L’opera, tuttavia, non uscì mai dalla bottega dei Tintoretto. Morto Jacopo nel 1594 e anche il figlio Domenico nel 1635, la bottega verrà ereditata da Sebastiano Casser, genero di Jacopo Tintoretto. Il «Don Mansio» rimase tra le opere in giacenza nella bottega finché il collezionista Gaspar de Haro y Guzmán, marchese del Carpio, ambasciatore di Carlo II d’Asburgo a Roma (1677) e vicerè di Napoli (1683), non acquistò l’intera giacenza della bottega tintorettesca.
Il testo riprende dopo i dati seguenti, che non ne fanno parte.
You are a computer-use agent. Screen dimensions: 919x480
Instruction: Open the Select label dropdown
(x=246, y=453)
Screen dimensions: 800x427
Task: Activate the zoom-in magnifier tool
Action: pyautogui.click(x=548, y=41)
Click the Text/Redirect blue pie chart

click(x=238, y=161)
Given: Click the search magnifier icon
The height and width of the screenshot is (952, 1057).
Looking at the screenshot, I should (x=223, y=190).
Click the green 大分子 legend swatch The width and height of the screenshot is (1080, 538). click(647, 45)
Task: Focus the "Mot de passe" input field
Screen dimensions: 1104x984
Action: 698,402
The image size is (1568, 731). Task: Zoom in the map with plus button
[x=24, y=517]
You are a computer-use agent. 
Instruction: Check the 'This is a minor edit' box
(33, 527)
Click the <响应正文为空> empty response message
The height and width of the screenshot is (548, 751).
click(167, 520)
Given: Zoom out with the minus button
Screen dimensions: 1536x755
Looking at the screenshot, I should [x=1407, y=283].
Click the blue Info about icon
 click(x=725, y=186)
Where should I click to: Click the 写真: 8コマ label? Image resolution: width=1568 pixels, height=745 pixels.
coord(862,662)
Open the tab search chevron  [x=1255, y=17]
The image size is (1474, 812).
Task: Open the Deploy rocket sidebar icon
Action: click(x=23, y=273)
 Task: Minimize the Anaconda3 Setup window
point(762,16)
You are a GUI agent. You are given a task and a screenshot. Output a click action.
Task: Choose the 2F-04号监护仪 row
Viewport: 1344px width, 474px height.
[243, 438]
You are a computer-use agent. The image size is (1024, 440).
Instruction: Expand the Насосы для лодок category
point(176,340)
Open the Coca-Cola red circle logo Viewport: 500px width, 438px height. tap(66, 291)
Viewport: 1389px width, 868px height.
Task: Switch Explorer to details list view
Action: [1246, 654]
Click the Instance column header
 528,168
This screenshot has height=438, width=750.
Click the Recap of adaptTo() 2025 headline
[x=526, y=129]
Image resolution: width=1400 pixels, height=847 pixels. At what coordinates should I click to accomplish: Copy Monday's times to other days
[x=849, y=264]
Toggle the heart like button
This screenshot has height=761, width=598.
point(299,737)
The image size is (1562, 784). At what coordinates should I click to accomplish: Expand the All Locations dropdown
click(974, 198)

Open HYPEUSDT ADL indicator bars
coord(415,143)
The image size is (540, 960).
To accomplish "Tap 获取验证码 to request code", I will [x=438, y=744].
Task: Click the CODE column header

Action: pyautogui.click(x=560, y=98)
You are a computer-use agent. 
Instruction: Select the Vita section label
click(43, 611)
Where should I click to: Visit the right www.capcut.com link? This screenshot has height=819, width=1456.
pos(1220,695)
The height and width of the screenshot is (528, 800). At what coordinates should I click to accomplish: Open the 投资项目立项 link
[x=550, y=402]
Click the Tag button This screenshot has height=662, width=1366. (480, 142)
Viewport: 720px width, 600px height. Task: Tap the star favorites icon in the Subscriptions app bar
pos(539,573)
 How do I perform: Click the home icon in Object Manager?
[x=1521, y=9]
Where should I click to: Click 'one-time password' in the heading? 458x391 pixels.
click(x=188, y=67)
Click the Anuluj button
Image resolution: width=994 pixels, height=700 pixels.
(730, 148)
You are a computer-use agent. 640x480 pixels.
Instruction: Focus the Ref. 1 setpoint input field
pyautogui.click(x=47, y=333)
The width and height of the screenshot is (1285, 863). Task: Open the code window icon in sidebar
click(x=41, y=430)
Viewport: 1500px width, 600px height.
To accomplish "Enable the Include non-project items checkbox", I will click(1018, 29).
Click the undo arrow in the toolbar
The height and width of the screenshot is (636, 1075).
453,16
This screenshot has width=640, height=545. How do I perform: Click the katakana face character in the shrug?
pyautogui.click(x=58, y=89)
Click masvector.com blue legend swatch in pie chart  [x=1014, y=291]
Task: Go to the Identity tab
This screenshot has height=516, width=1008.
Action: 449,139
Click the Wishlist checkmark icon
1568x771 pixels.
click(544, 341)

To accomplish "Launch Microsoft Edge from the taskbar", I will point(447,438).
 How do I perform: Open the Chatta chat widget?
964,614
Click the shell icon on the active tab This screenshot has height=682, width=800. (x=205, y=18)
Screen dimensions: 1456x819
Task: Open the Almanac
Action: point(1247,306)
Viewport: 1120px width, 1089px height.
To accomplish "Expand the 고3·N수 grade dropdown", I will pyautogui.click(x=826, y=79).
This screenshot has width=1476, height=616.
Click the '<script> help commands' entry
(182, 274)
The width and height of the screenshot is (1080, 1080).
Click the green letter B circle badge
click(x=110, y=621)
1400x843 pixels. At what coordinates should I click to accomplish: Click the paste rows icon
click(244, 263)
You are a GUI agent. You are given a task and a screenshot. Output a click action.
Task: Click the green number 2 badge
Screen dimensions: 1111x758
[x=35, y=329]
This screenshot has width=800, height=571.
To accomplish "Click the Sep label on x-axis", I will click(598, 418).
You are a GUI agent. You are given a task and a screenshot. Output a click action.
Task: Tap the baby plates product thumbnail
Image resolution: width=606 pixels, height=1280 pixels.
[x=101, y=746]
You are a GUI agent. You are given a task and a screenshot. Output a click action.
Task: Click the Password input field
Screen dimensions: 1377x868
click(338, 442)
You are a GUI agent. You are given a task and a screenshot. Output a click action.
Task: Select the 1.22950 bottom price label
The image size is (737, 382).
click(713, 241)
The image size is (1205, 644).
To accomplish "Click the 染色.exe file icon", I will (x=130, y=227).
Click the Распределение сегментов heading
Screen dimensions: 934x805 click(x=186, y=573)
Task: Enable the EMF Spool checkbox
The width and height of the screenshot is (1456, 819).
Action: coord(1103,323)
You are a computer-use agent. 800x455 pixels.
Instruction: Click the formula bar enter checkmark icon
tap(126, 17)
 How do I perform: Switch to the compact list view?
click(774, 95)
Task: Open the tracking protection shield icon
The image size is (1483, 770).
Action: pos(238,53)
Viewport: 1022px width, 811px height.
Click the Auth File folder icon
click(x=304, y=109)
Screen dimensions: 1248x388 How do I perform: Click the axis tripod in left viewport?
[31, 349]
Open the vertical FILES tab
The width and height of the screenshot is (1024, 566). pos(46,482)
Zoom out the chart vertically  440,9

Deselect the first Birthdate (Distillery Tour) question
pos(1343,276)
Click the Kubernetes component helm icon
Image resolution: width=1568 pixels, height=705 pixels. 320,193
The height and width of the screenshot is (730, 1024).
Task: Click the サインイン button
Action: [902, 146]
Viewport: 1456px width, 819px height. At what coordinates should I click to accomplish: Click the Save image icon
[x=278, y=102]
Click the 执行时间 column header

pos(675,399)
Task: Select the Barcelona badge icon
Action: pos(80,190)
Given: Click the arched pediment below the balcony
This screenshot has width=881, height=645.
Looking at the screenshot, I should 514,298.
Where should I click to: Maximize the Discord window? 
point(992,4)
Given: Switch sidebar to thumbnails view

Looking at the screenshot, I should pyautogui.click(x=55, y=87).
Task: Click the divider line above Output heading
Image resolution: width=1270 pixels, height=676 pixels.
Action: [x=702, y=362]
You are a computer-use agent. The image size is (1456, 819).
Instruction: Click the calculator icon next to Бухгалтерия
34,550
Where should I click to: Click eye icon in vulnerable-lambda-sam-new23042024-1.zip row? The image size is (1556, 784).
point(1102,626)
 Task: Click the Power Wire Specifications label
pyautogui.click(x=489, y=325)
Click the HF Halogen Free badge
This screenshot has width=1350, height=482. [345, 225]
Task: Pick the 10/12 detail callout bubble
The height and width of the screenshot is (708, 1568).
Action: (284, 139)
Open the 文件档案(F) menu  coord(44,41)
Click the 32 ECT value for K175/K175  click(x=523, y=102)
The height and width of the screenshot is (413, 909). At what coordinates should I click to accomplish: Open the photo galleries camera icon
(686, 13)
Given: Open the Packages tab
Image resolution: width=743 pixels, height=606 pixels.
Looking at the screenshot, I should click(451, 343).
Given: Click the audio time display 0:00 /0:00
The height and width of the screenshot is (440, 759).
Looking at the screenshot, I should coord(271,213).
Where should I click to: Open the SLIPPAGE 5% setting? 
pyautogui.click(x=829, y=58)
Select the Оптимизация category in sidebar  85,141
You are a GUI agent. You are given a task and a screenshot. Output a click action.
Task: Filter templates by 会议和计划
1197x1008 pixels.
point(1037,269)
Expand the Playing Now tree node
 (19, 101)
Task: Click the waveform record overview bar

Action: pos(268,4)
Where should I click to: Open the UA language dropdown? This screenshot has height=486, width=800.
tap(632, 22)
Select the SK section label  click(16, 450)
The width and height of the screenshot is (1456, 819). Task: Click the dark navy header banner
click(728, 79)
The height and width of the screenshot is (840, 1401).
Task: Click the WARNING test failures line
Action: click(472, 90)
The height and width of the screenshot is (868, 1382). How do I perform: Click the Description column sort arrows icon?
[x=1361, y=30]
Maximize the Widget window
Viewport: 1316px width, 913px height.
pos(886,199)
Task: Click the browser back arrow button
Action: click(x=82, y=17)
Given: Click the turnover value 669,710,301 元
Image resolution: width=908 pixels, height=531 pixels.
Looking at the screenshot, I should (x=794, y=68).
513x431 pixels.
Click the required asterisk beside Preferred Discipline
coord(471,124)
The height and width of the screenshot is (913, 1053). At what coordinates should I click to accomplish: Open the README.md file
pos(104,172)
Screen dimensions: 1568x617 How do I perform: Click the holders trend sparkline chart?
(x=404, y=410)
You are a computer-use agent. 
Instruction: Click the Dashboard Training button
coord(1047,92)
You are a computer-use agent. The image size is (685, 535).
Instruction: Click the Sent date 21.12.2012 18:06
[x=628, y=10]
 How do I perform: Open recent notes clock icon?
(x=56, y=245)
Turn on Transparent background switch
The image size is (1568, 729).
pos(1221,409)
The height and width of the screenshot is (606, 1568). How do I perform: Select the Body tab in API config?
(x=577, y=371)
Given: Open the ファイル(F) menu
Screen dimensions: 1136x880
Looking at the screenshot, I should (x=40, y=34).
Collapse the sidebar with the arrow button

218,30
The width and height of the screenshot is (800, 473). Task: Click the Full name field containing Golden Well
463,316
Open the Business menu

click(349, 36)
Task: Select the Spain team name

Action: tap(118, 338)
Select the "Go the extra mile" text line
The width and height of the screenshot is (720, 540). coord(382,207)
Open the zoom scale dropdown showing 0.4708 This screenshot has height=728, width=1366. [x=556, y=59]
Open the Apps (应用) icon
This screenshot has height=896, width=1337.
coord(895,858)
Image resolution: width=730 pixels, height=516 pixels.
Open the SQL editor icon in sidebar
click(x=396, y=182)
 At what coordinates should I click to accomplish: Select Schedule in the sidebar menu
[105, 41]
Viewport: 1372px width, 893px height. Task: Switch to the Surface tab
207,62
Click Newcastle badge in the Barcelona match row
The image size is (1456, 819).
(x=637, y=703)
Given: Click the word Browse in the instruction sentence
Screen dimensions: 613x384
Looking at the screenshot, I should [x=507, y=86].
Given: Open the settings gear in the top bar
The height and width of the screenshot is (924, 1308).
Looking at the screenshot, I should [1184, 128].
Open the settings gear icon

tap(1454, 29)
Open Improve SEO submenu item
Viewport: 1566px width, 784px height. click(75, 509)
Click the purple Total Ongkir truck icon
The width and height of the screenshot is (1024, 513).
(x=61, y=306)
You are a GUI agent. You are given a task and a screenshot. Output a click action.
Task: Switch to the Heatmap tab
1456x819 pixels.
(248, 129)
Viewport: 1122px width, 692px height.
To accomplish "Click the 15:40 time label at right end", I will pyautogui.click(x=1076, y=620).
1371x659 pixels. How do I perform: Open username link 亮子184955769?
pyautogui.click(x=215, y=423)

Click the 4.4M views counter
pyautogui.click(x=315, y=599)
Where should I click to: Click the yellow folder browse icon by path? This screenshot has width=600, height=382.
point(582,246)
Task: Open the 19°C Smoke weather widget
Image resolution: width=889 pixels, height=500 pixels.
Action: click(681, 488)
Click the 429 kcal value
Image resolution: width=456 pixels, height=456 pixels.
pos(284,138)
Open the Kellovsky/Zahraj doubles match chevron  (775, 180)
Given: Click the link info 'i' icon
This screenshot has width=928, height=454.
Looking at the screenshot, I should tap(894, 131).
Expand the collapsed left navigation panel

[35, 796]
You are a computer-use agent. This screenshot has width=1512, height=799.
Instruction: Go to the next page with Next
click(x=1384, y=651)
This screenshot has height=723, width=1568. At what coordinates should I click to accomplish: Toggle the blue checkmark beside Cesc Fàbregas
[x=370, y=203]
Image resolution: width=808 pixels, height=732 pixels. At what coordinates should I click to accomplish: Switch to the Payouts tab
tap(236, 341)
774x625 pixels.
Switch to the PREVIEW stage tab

Questo passaggio di proprietà è testimoniato dalla sigla «DGH 393» posta sul retro della tela, che senza dubbio si riferisce a «D[on] G[aspar de] H[aro]» e riporta il numero d’ordine «393» della sua collezione.

Il crack finanziario del marchese del Carpio - fortemente indebitato con banche italiane - portò alla dispersione del suo favoloso patrimonio. Il banchiere fiorentino Giovanni Francesco del Rosso incamerò dipinti e suppellettili della collezione de Haro e ne distribuì una parte ai soci Strozzi, Martelli e Rinuccini. Ed è proprio nella galleria Rinuccini di Firenze che si registra un «Ritratto ignoto di Dom. Tintoretto». Pierfrancesco Rinuccini dividerà successivamente la sua collezione tra tre figlie, di cui una, Marianna Rinuccini, andrà in sposa a Giorgio Teodoro Trivulzio nel 1831 portando in dote nella collezione Trivulzio di Milano anche il ritratto di Sukemasu Itô Mancio.